Secondly, while this study provides a snapshot of teachers’ beliefs and practices, these findings may not fully capture the dynamic interplay between evolving educational standards (e.g., China’s 2022 emphasis on communicative competence) and pedagogical adaptations. A longitudinal study could systematically validate and extend these insights by tracking shifts in teachers’ beliefs and practices over multiple years, as demonstrated by Bönke et al. (2024). For instance, researchers could employ a mixed-methods design, collecting annual surveys, classroom observations, and semi-structured interviews with teachers. By analyzing these data over a 5-year period, it could reveal how and why teachers’ beliefs evolve and identify institutional or contextual barriers to change (e.g., exam-driven pressures).
Conclusion
This study highlights the considerable impact of teaching experience and instructional context on English teachers’ beliefs and practices in pronunciation instruction, with broader implications beyond China. The findings indicate that more experienced teachers recognize the need for professional development as they become aware of pronunciation’s complexities. While teachers at all levels prioritize intelligibility, many, especially those with more experience, still adhere to nativeness norms. Additionally, less experienced teachers engage more in pronunciation instruction, while more experienced ones focus on specific features like rhythm and stress.
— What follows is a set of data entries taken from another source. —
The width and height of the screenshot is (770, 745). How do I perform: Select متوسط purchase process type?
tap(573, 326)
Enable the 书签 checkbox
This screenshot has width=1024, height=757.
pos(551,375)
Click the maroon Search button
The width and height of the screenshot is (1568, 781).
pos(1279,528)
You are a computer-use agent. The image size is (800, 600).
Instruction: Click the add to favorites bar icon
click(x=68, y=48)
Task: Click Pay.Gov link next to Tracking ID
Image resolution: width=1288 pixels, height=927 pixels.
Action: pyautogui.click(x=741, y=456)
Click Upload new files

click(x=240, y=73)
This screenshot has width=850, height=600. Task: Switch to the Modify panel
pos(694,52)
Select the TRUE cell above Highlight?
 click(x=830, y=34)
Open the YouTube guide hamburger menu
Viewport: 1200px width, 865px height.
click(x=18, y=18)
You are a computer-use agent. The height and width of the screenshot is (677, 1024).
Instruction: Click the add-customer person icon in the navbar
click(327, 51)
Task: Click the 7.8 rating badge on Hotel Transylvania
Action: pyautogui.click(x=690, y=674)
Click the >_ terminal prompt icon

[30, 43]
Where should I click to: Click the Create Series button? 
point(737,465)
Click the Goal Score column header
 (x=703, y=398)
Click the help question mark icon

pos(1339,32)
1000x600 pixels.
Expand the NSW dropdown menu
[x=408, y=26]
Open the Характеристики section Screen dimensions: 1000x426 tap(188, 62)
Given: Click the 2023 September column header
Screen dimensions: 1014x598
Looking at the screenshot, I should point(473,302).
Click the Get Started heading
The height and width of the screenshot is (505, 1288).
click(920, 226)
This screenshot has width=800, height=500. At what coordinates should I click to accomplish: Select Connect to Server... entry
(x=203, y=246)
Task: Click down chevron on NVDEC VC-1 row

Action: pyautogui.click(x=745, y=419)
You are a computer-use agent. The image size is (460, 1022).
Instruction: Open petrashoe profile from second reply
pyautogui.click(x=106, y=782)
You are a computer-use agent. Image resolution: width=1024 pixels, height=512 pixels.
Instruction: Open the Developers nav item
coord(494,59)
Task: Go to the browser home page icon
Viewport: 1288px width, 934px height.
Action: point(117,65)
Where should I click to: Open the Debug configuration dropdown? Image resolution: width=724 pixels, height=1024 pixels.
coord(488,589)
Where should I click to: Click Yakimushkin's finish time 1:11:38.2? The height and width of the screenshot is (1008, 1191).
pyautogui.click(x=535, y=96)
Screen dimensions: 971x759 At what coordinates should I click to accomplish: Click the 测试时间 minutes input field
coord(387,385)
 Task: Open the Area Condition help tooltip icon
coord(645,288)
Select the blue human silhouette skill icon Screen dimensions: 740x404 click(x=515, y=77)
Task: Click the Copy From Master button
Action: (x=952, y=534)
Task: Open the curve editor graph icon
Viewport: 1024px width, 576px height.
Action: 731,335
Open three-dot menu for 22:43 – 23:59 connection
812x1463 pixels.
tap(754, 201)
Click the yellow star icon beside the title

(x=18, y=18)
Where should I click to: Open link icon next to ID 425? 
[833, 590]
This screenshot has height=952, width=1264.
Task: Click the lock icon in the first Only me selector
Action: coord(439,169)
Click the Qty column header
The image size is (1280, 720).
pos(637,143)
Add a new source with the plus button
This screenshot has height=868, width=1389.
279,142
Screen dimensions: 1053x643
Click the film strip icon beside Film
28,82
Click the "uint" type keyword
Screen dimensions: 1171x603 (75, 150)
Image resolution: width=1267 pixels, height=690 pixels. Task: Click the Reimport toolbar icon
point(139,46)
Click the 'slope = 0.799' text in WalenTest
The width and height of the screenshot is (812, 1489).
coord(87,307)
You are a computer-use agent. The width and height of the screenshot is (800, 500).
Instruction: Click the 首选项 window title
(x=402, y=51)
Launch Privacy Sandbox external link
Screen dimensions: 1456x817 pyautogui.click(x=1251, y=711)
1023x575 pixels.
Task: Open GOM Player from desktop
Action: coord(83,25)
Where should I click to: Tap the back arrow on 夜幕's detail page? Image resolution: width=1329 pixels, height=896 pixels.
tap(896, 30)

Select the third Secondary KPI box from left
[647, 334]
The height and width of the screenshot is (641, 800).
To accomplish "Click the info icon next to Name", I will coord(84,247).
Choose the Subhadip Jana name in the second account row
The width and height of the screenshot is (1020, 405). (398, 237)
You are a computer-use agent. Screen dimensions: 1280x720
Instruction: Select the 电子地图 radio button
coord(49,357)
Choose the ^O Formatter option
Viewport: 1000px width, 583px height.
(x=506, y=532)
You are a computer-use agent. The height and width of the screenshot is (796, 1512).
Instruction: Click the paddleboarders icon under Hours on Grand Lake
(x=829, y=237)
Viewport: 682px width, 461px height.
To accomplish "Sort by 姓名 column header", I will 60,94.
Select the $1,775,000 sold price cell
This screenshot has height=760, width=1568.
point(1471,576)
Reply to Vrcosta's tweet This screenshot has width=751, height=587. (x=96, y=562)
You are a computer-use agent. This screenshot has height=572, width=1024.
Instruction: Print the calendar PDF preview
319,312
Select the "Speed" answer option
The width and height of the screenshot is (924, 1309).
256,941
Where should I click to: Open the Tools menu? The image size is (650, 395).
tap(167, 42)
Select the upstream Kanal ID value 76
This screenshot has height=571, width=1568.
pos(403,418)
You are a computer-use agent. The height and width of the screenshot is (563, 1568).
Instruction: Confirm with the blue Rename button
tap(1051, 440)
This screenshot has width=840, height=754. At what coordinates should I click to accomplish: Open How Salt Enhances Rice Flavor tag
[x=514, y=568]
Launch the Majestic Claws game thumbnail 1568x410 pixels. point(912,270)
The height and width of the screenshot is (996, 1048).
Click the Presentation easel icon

Differences across instructional contexts show that elementary teachers integrate pronunciation more into their curriculum. These insights suggest a need for tailored professional development and a greater emphasis on intelligibility in teacher training and curriculum design.
Footnotes
Appendix
Acknowledgements
The corresponding author would like to acknowledge that the writing of this manuscript was conducted while serving as a visiting scholar, with support from the China Scholarship Council. The authors also wish to thank the anonymous reviewers for their constructive and thoughtful feedback, which greatly improved the quality of the manuscript.
Ethical Considerations
This study was approved by the Institutional Review Board at the College of International Studies in Yangzhou University. As there is no specific approval number, please consider this statement as confirmation of ethical approval for the research.
Consent to Participate
Informed consent was obtained from all participants prior to data collection. Participants were informed about the purpose of the study, their rights to confidentiality and anonymity, and their right to withdraw at any time without penalty. All procedures complied with institutional ethical standards. Informed consent was obtained from all participants through their voluntary participation via the online questionnaire link.
Author Contributions
Xiaojiao Xue contributed to the conception and formalization of the study, experimental design, data analysis, and led the drafting and revision of the manuscript. Yuqing Zhong was responsible for questionnaire distribution, data collection, and contributed to manuscript revision. Orooba Mushtaq participated in data analysis. Min Zhou also contributed to data analysis. All authors have read and approved the final manuscript.
Funding
The authors disclosed receipt of the following financial support for the research, authorship, and/or publication of this article: This research was supported by a grant from the National Office for Philosophy and Social Sciences of China (Project No. 23BYY147).
Declaration of Conflicting Interests
The authors declared no potential conflicts of interest with respect to the research, authorship, and/or publication of this article.